Use-case: For all Problems
Resource: https://leetcode.com/discuss/general-discussion/786126/python-powerful-ultimate-binary-search-template-solved-many-problems

def binary_search(array) -> int:
    def condition(value) -> bool:
        pass

    left, right = min(search_space), max(search_space) # could be [0, n], [1, n] etc.
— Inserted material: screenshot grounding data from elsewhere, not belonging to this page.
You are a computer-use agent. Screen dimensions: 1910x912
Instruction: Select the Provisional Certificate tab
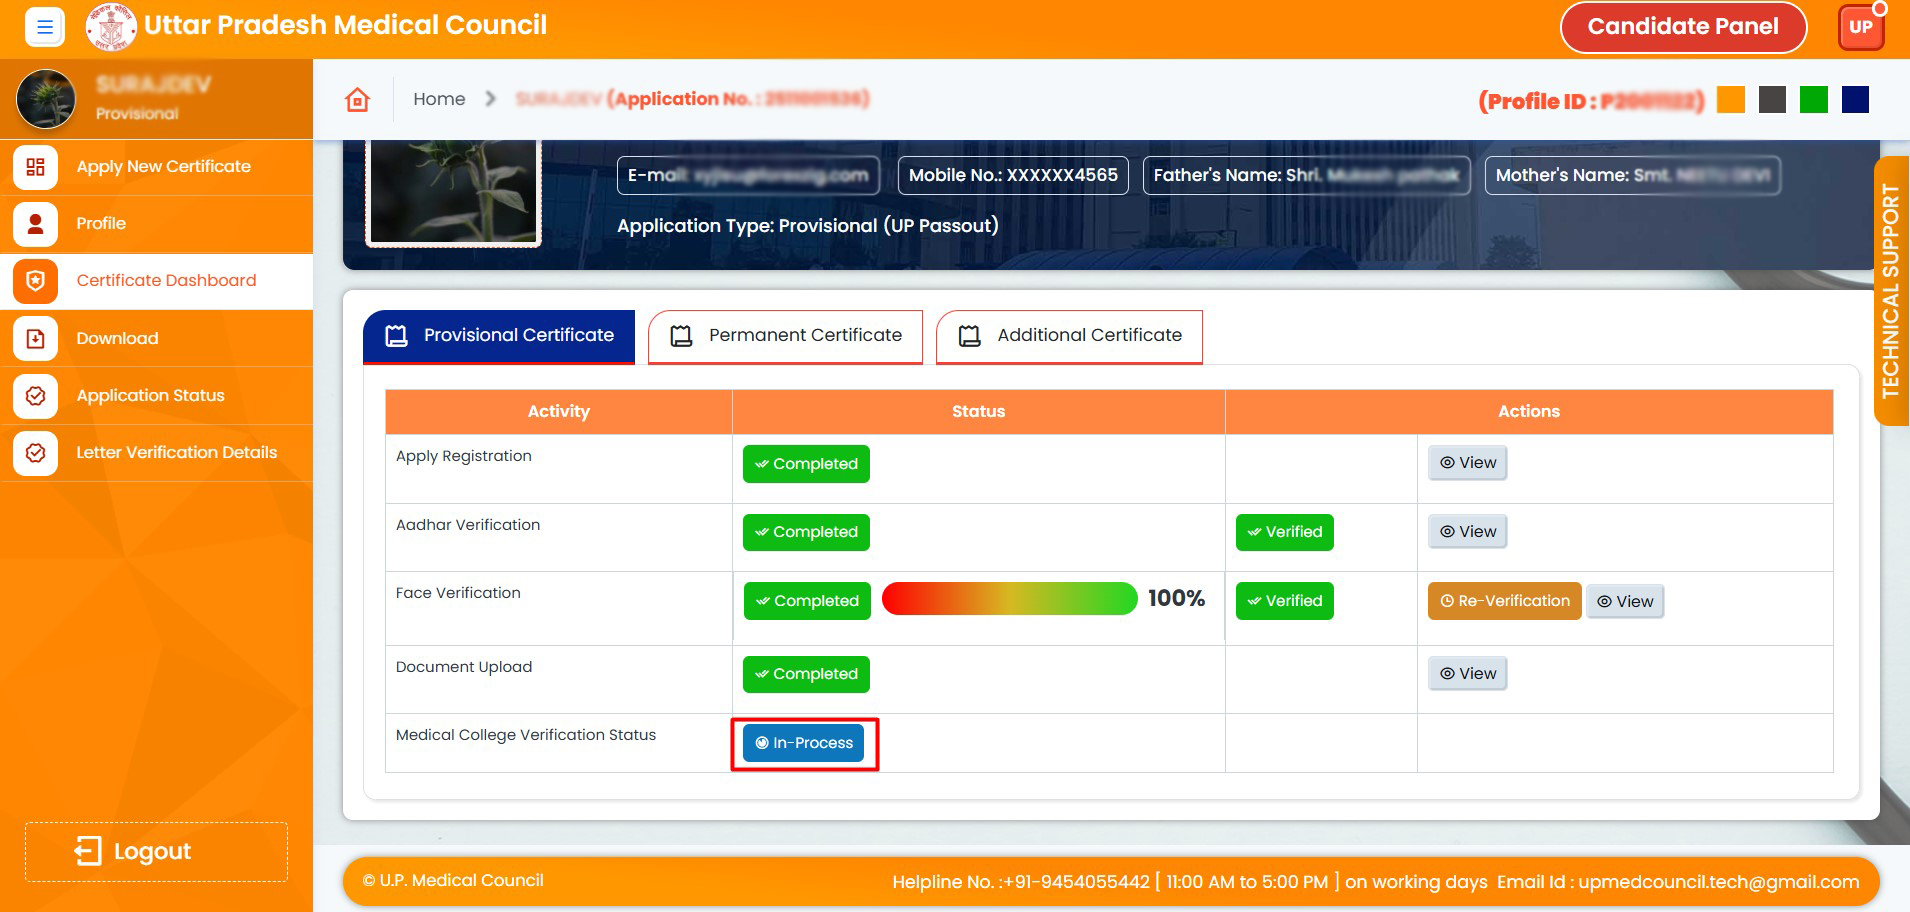tap(499, 336)
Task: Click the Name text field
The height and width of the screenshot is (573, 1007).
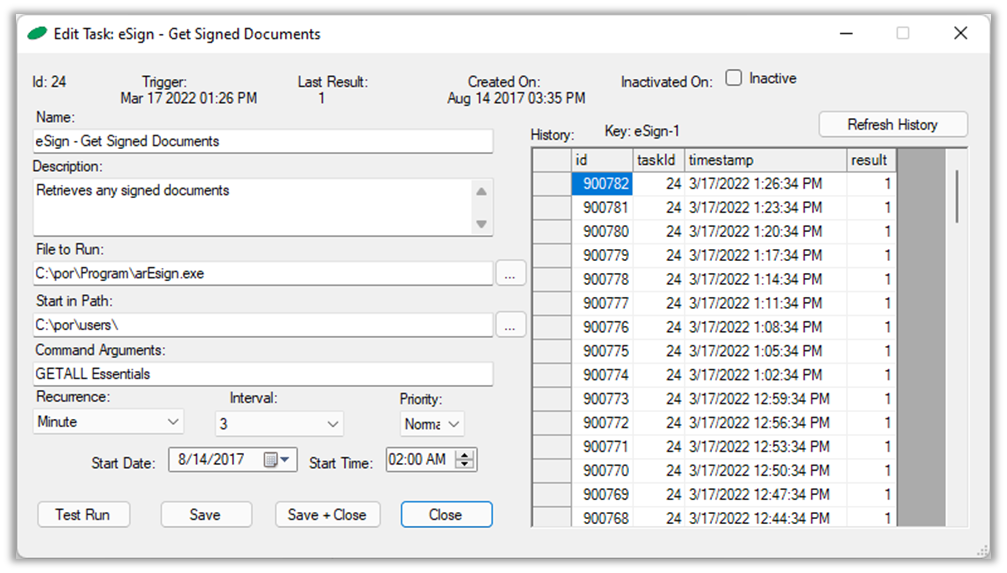Action: (x=263, y=141)
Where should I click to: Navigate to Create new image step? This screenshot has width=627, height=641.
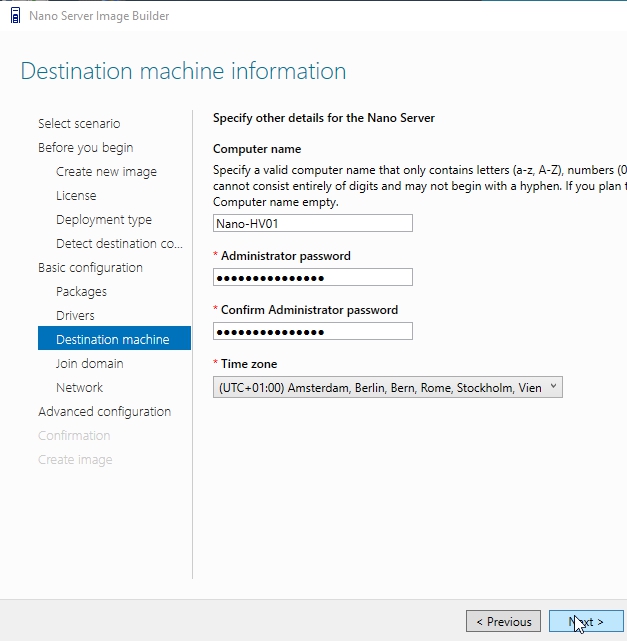click(106, 172)
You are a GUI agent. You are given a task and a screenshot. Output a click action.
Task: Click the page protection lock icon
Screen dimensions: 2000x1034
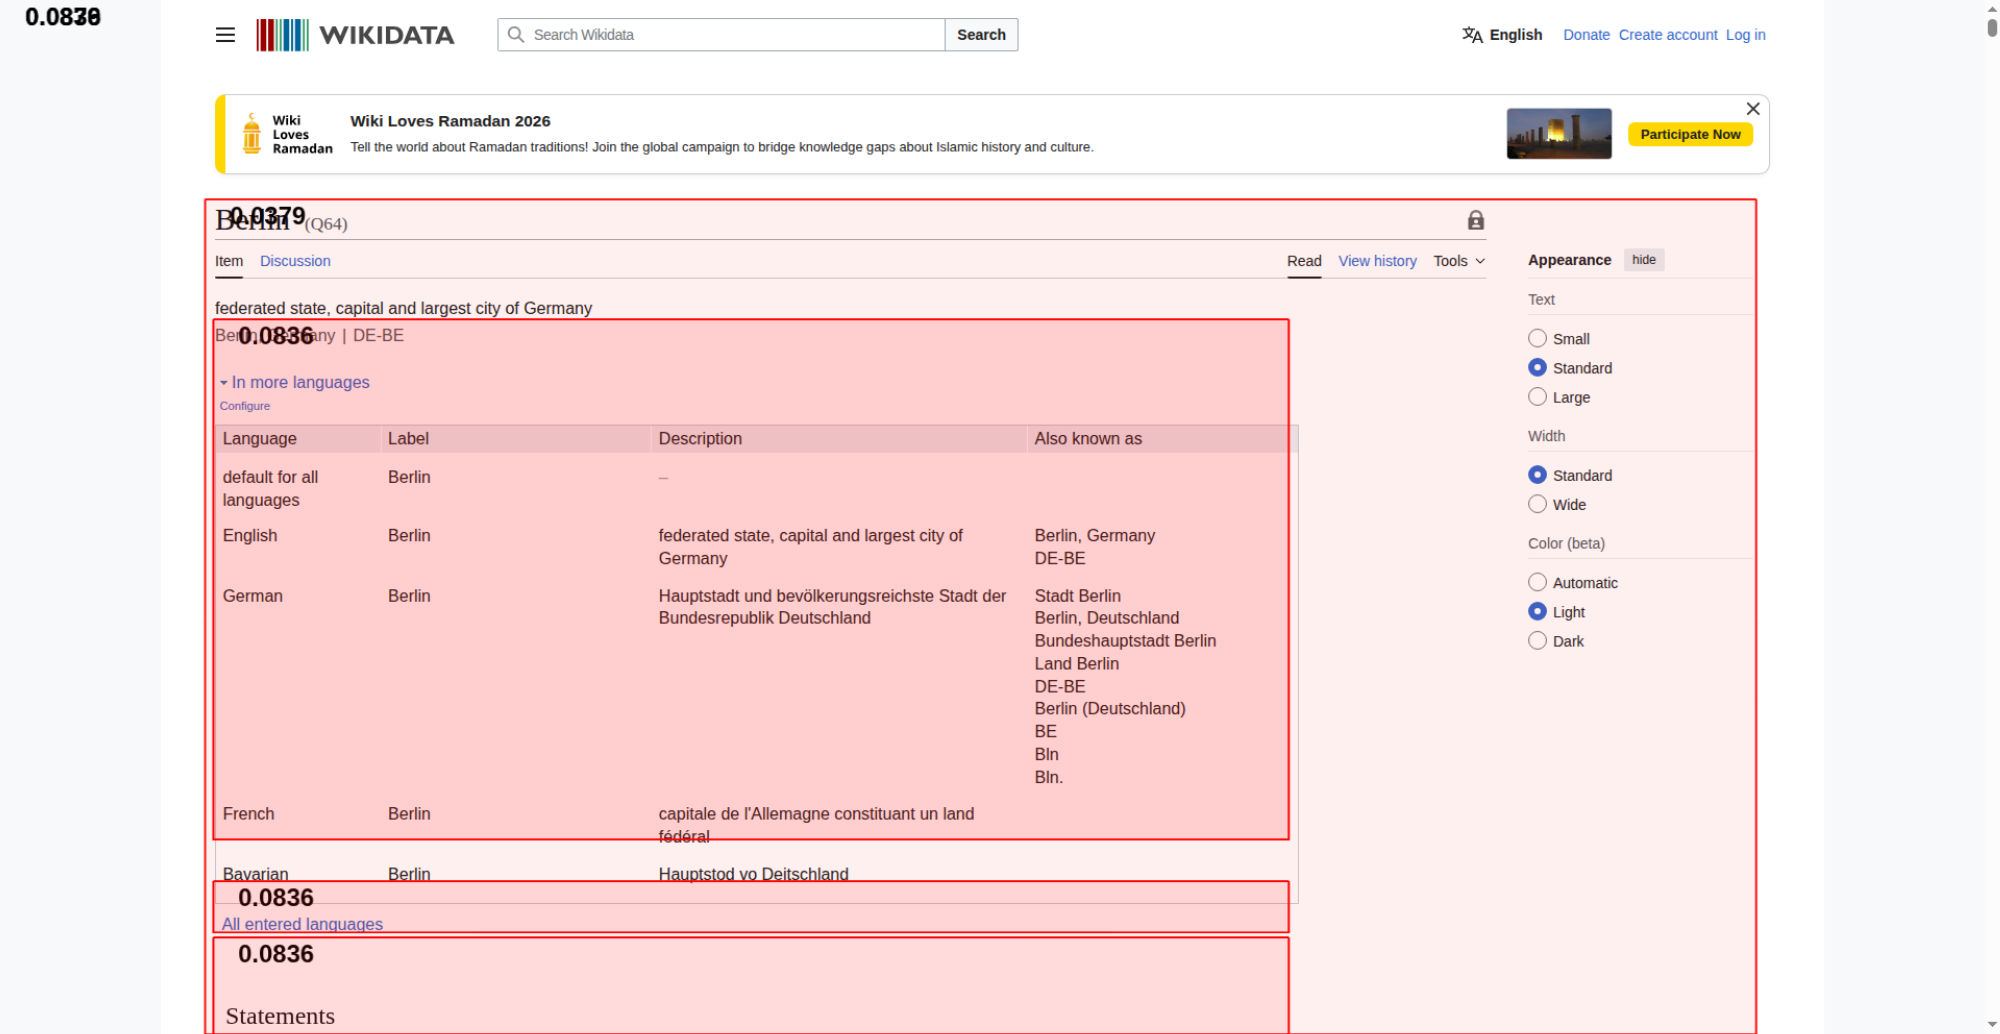1475,220
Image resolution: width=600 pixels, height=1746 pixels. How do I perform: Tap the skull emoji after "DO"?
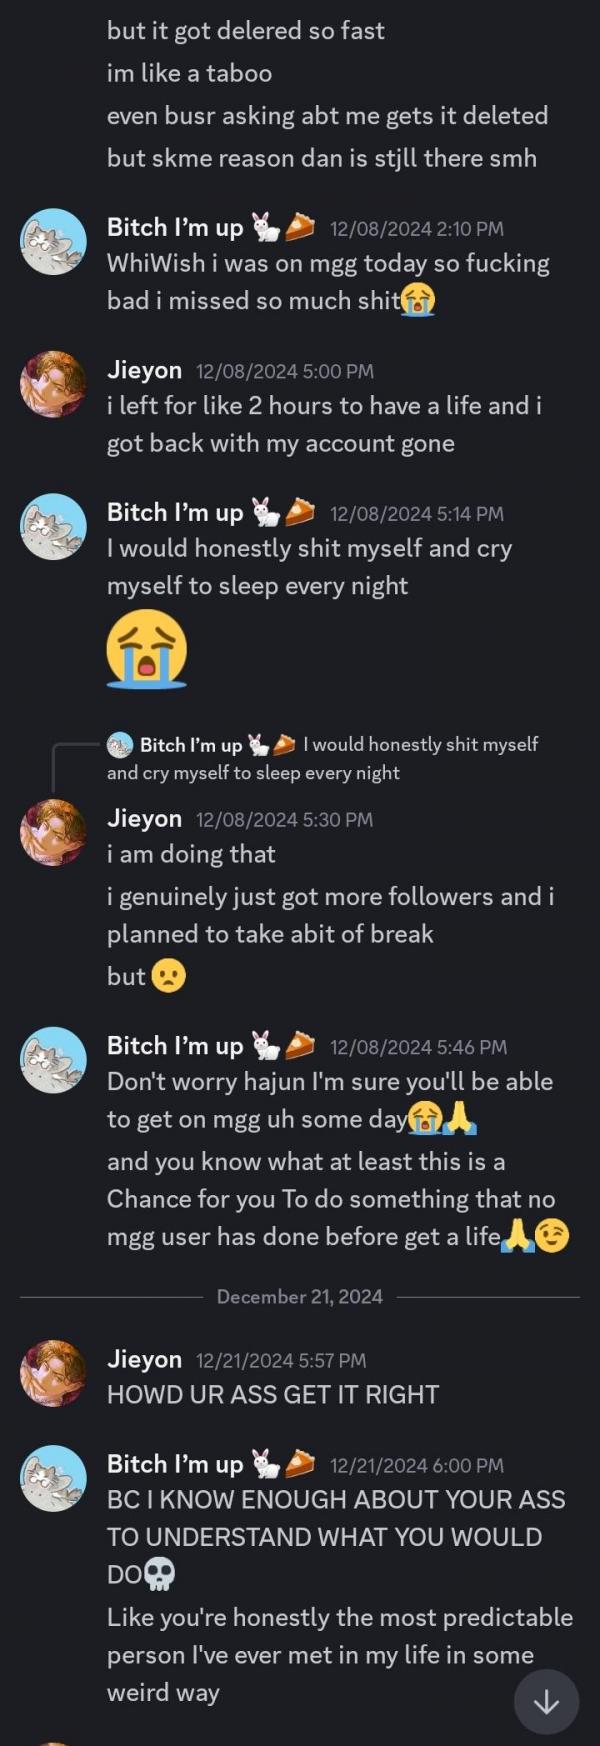[x=160, y=1575]
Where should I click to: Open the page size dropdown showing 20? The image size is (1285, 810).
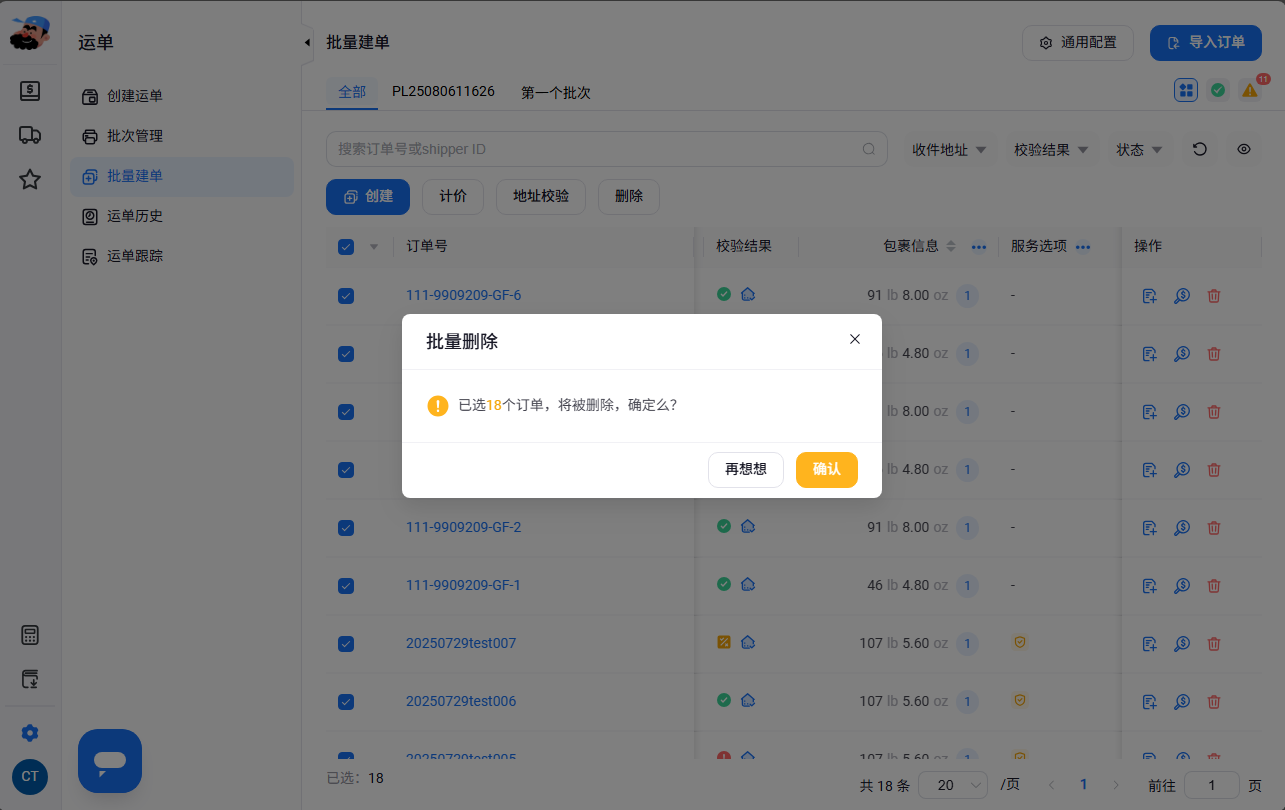[953, 785]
Depends on problem
    while left < right:
        mid = left + (right - left) // 2
        if condition(mid):
            right = mid
        else:
            left = mid + 1
    return left

https://leetcode.com/problems/find-first-and-last-position-of-element-in-sorted-array/
if nums[mid] >= target: --> USED WHEN finding the minimum index where its still target
if nums[mid] > target: then return left - 1 ---> find the index one ABOVE the where it equals target

Backtracking

Linked List

Linked List #1: Cycle in Linked List - Tort/Hare Algo

Cycle detection // Fast+Slow pointer:
https://leetcode.com/problems/linked-list-cycle-ii/
Notes: The slow pointer moves one step at a time while the fast pointer moves two steps at a time

    def detectCycle(self, head):
        """
        :type head: ListNode
        :rtype: ListNode
        """
        slow = head 
        fast = head 
        entry = head 
      
        while fast.next and fast: 
            slow = slow.next
            fast = fast.next.next
            
            if slow == fast:
                while entry != slow: 
                    slow = slow.next
                    entry = entry.next
                return entry 

        return None

Trie

https://leetcode.com/problems/implement-trie-prefix-tree/

from collections import defaultdict

class TrieNode(object):
    def __init__(self):
        self.nodes = { } 
        self.isEnd = False 

class Trie(object):
    def __init__(self):
        self.root = TrieNode() 
        
    def insert(self, word):
        """
        :type word: str
        :rtype: None
        """
        curr = self.root
        for w in word: 
            newNode = curr.nodes.get(w, TrieNode())
            curr.nodes[w] = newNode
            curr = newNode
        
        curr.isEnd = True 

    def search(self, word):
        """
        :type word: str
        :rtype: bool
        """
        currTrie = self.root
        for w in word: 
            if w not in currTrie.nodes:
                return False 
            currTrie = currTrie.nodes[w]
        
        return currTrie.isEnd

Tree

Example 1: Finding Height of each node, bottom->up

https://leetcode.com/problems/find-leaves-of-binary-tree/

class Solution(object):
    def findLeaves(self, root):
        """
        :type root: TreeNode
        :rtype: List[List[int]]
        """
        
        def dfs(curr):
            if not curr: 
                return 0 
            height = 1 + max(dfs(curr.left), dfs(curr.right)) 
            return height
        
        dfs(root)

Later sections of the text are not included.